Thailand Eyes $1 Billion From Notes Tied to Libor Successor
(Bloomberg) -- Thailand’s central bank plans to auction its first floating-rate notes linked to a local benchmark to replace Libor, as the move away from the scandal-tainted benchmark gathers pace globally.
The Bank of Thailand will auction 30 billion baht ($1 billion ) of 182-day notes with a coupon rate of 5 basis points above the compounded Thai overnight repurchase rate, known as Thor, on March 25, it said in a statement Thursday. The offering is part of the central bank’s 380 billion bond auction plan for March, it said.
Policymakers around the world are working to develop new benchmarks to replace Libor, after trading informing the rate dried up and European and U.S. banks were found to have manipulated it for their own advantage.
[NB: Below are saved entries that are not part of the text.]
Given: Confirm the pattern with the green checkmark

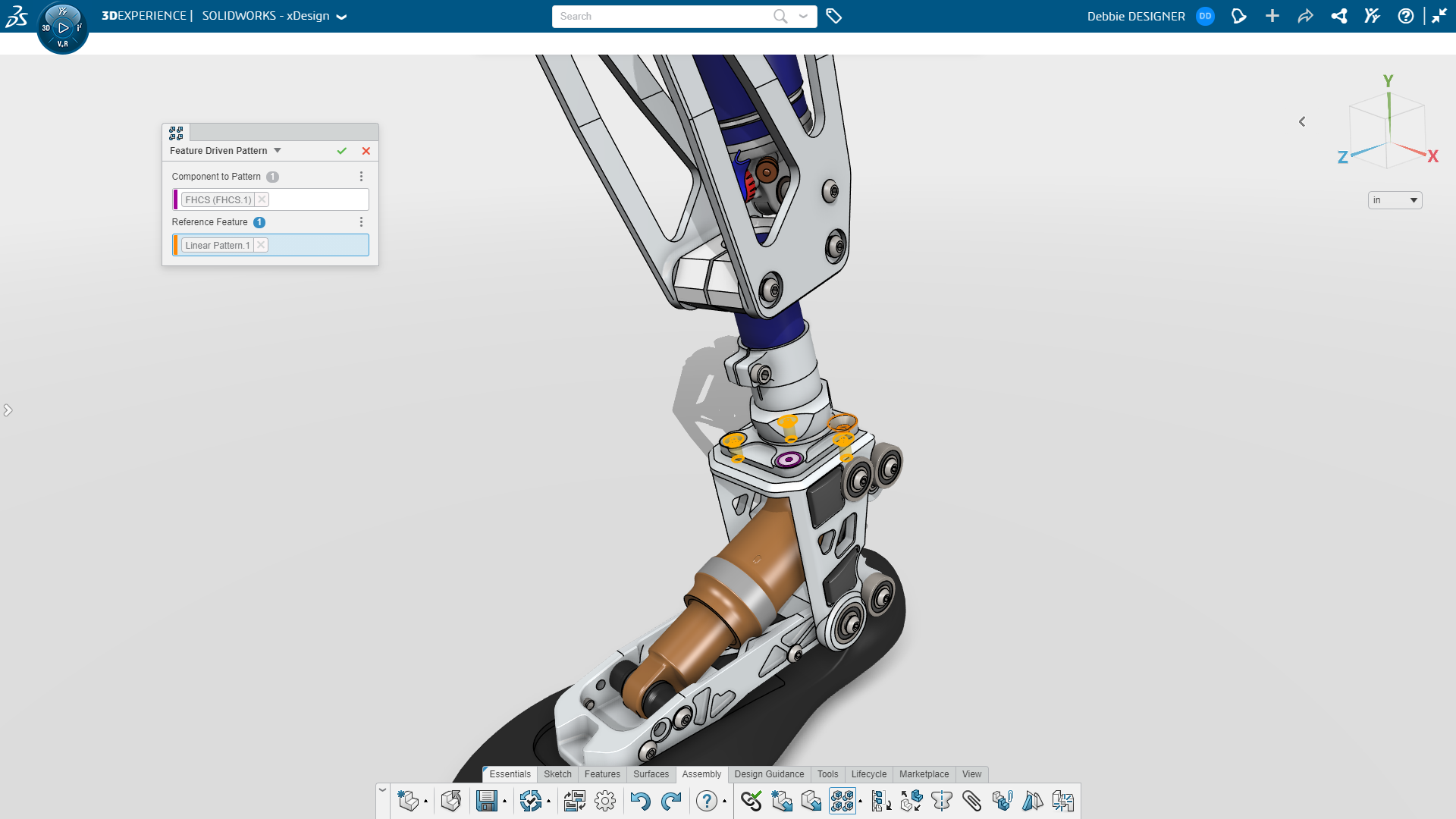Looking at the screenshot, I should pyautogui.click(x=342, y=151).
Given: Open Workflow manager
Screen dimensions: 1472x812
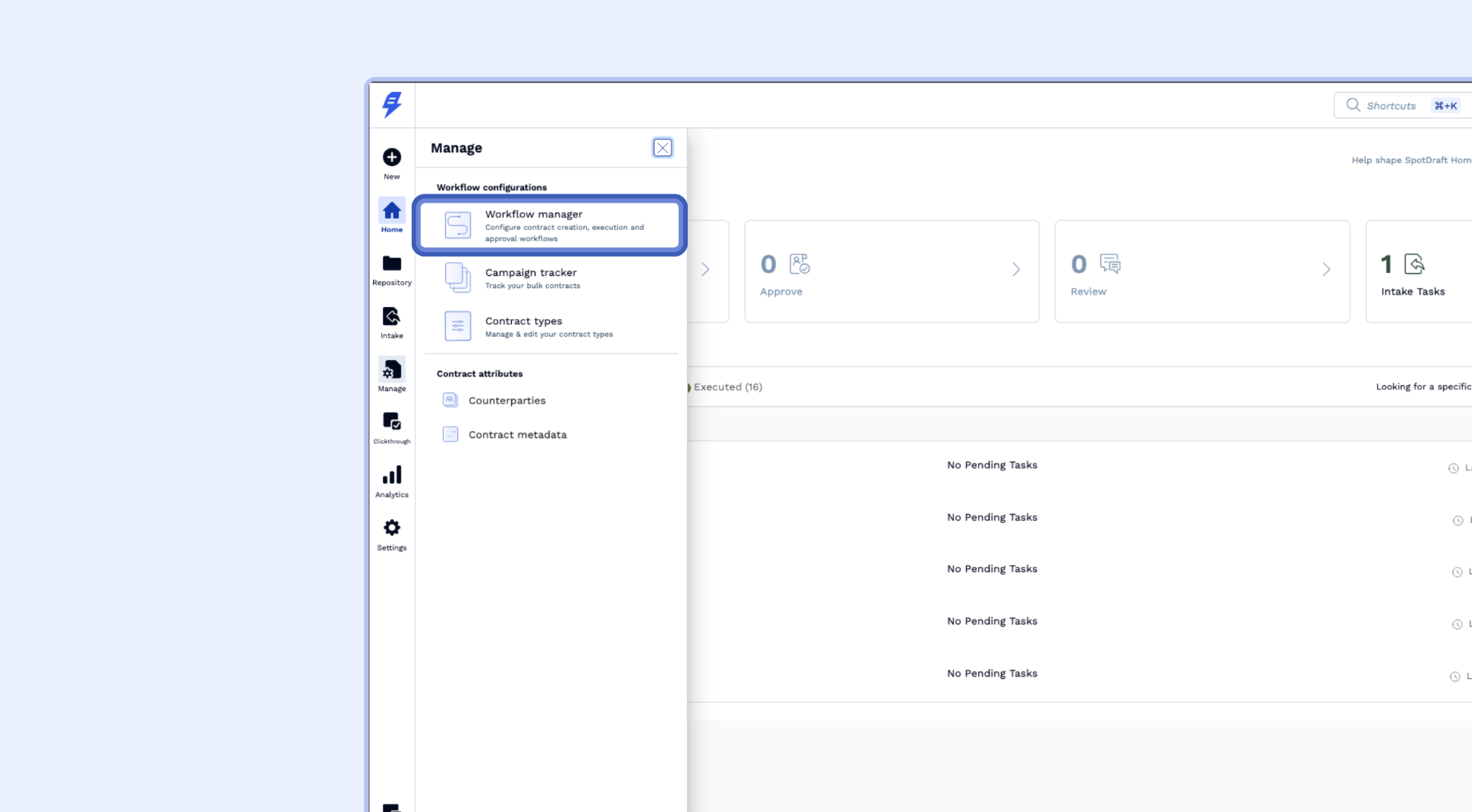Looking at the screenshot, I should (550, 225).
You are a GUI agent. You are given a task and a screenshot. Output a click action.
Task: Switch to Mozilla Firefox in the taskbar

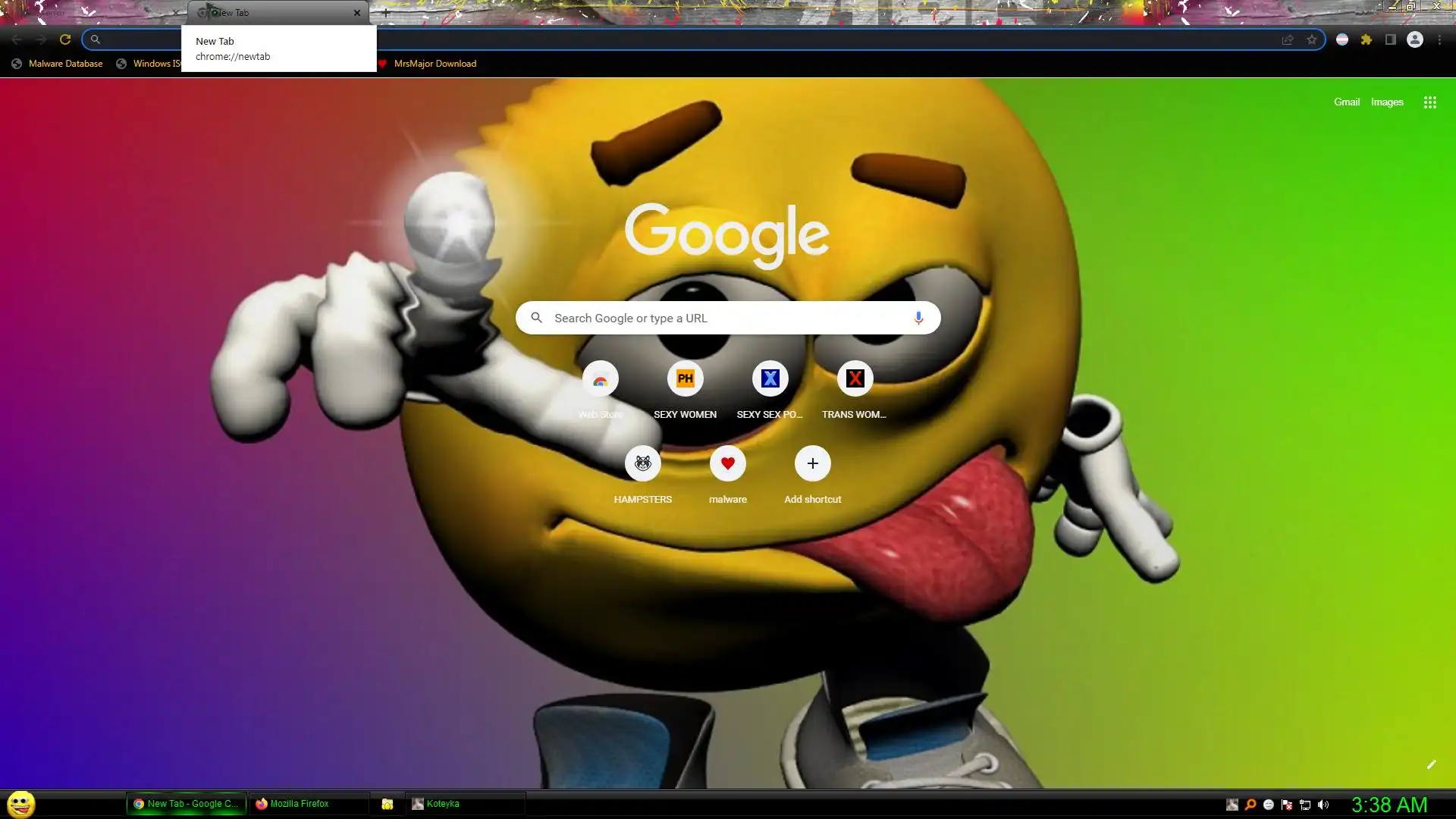click(x=299, y=804)
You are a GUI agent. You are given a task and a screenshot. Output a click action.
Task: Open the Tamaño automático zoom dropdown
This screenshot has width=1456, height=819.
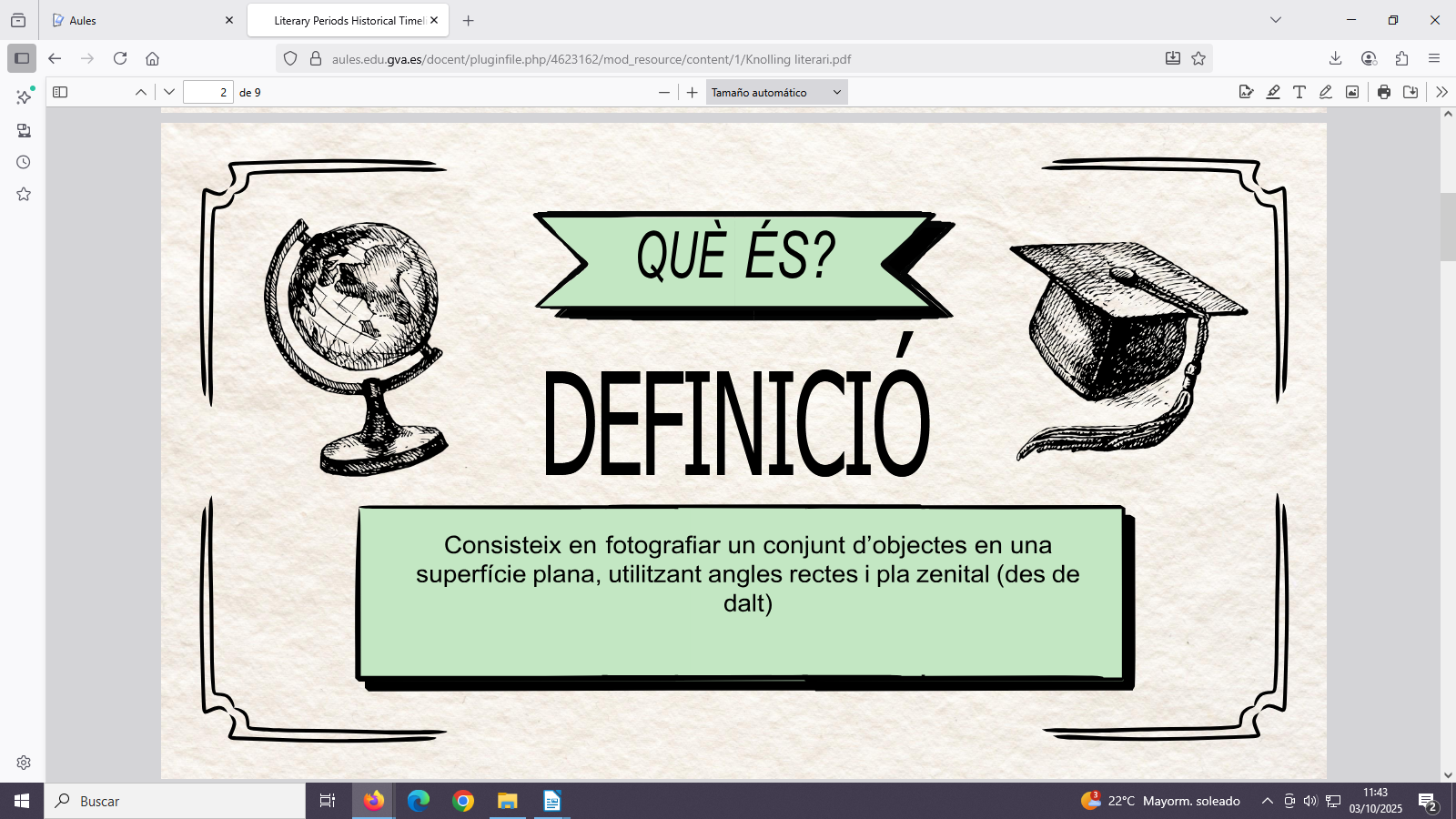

The ICE Benchmark Administration Ltd. late last year said it was consulting on plans to extend the retirement date for some Libor U.S. dollars rates until late June 2023, although regulators have been pushing for banks to move away from the benchmarks as soon as they can.
READ: Thailand Closes First Transaction Linked to Libor Successor
Singapore was among the first nations to auction debt linked to an alternative benchmark when the Monetary Authority of Singapore sold S$500 million notes in August, linked to the compounded Singapore Overnight Rate Average.
“This marks an important milestone in promoting the use of Thor as a new reference rate in derivatives and cash products, as well as increasing the choice of interest rate hedging instruments in the financial market,” Bank of Thailand Assistant Governor Vachira Arromdee said in a statement. “Institutional investors such as commercial banks, mutual funds, and insurance companies are allowed to participate in the auction.”
In the coming months, the Thai central bank plans to issue the notes regularly and will consider raising issue sizes, increasing auction frequency, or adding new tenors as investors’ demand becomes stronger, according to the statement.